En cette 65e Berlinale, quatre Latino-américains ont été récompensés. Ce palmarès met à l’honneur les productions du continent en lui redonnant un rayonnement international. L’Ours d’argent a notamment été remis au Chilien Pablo Larraín pour son dernier film El Club. Le cinéma latino n’a pas fini de nous surprendre !
L’Ours d’or a été attribué au film Taxi qui montre la vie quotidienne de Téhéran vue de l’intérieur d’un taxi. Réalisé par le dissident iranien Jafar Panahi qui n’a pu venir chercher son prix puisqu’il est interdit de tournage et de sortie d’Iran.
L’Ours d’argent et grand prix du jury a été attribué à El Club de Pablo Larraín, le réalisateur chilien âgé de 38 ans, connu pour ses films Tony Manero en 2008 et No en 2012. Le film raconte l’histoire d’un groupe de curés au passé obscur envoyés dans une maison « d’oraison et pénitence » sur la côte chilienne. « Beaucoup de gens tuent au nom de Dieu et j’espère que cela va se terminer » déclara-t-il en recevant sa statuette pour ce film qui met à nu la responsabilité silencieuse de l’Église catholique.
Son compatriote Patricio Guzmán, âgé de 73 ans, reçoit lui aussi un Ours d’argent pour le scénario de son documentaire El botón de nácar. Il filme de superbes paysages de Patagonie avec ses volcans, ses montagnes et ses glaciers, et montre une vision cosmique de l’eau comme élément vital de l’univers. L’arrivée de l’homme blanc rompt la communion avec la nature et cette liaison avec la mer. Guzmán dénonce le génocide des indigènes ainsi que les crimes de la dictature de Pinochet dont de nombreux disparus furent jetés à la mer. « Je m’intéresse beaucoup à la géographie du Chili, a-t-il déclaré en recevant le prix, et je crois que l’on peut faire des métaphores à partir des éléments physiques ». Le film a obtenu aussi le Prix œcuménique.

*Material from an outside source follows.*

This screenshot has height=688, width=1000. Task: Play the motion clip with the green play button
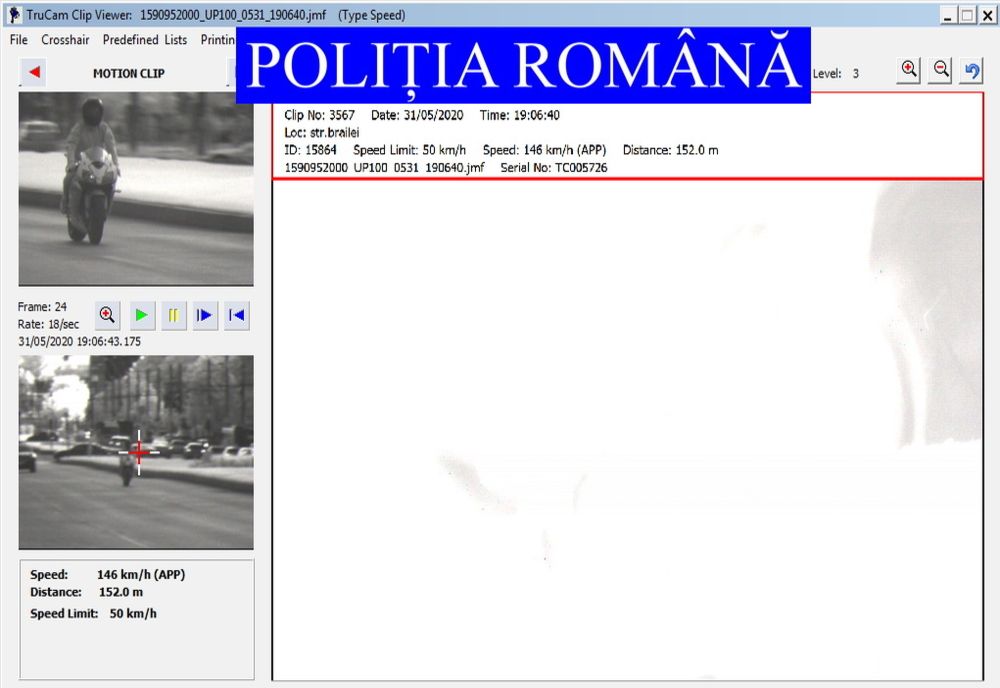pos(142,315)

Pour la première fois en 65 ans de Berlinale, un film guatémaltèque est sélectionné en compétition officielle. Ixcanul, le premier long métrage de Jayro Bustamante, explore la vie d’une ethnie maya et la difficulté d’être une femme. Ours d’argent spécial Alfred-Bauer, il fut tourné sur les pentes du volcan Pacaya. Ixcanul (« volcán » en langue cakchiquel) raconte l’histoire de Maria, une jeune fille de 17 ans, et sa traumatisante entrée dans la vie adulte. Il aborde aussi le thème des bébés enlevés à la naissance. « Il m’intéressait de montrer les éléments qui permettaient de se convertir en victime parfaite du vol d’enfant, explique-t-il à l’AFP, comme être une femme indigène, non mariée ».

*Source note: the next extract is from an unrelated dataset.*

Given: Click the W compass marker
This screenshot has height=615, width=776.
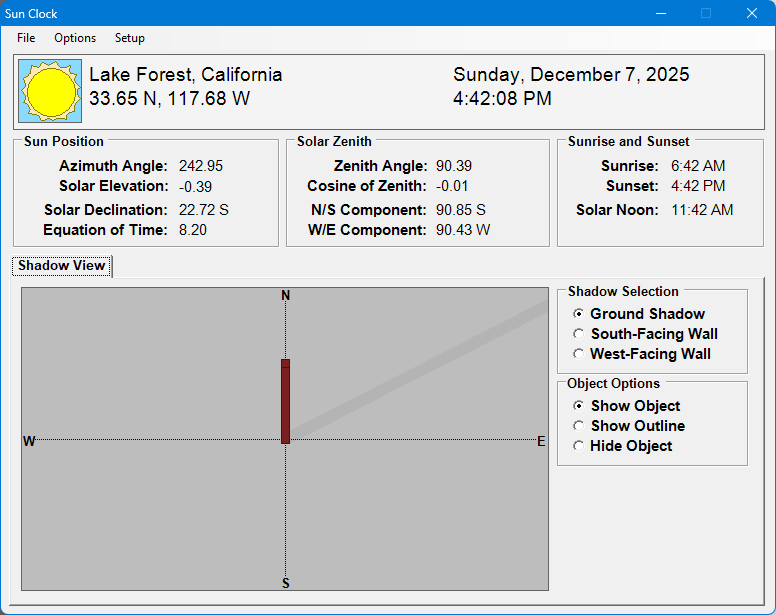Looking at the screenshot, I should pos(29,441).
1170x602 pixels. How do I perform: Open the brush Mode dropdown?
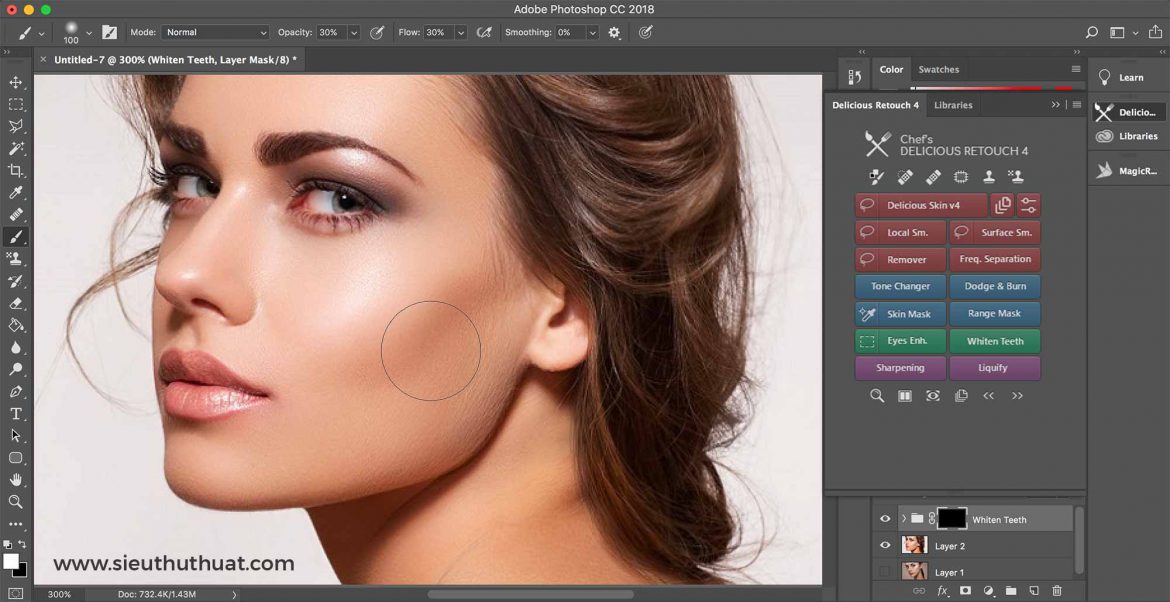click(x=215, y=31)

Le quatrième gagnant latino-américain est le Mexicain Gabriel Ripstein pour 600 Millas présenté au Forum. Il obtient le Prix du premier long métrage pour cette histoire de trafic d’armes entre les États-Unis et le Mexique. Gabriel Ripstein a dédié son film à son père le cinéaste Arturo Ripstein, né en 1943 et auteur d’une trentaine de films dont L’empire de la fortune (1986), La femme du port (1991), Carmin profond, (1996), Pas de lettre pour le colonel, (1999). Interprétée par Tim Roth, Kristyan Ferrer et Noé Hernández, la trame de 600 Millas oppose un jeune Mexicain qui fait du trafic d’armes et un agent états-unien. Le film aborde la relation complexe et antagoniste entre les deux pays. À la conférence de presse, Gabriel Ripstein déclare que, sans vouloir mettre d’étiquettes, les relations entre les deux pays sont par définition « déséquilibrées ». « Je ne suis pas un cinéaste politique, mais un conteur d’histoires», ajoute-t-il.
D’autres récompenses ont été attribuées à Berlin : le prix du public de la section Panorama et celui de la Confédération des Cinémas Art et Essai sont allés à Que Horas ela Volta, d’Anna Muylaert (Brésil), qui parle d’une domestique dans une résidence bourgeoise.
Et pour finir, les trois Teddy consacrés à des thématiques homosexuelles ont été attribués à des films chiliens: au long métrage Nasty Basty de Sebastián Silva (États-Unis/Chili), au court San Cristóbal de Omar Zúñiga (Chili) et au documentaire El hombre nuevo de Aldo Garay (Uruguay/Chili).
C’était une quarantaine de films latinos qui ont été présentés à la Berlinale du 5 au 15 février. Le prochain Festival de Cannes aura des difficultés à faire mieux.
Alain LIATARD, d’après la presse latino-américaine.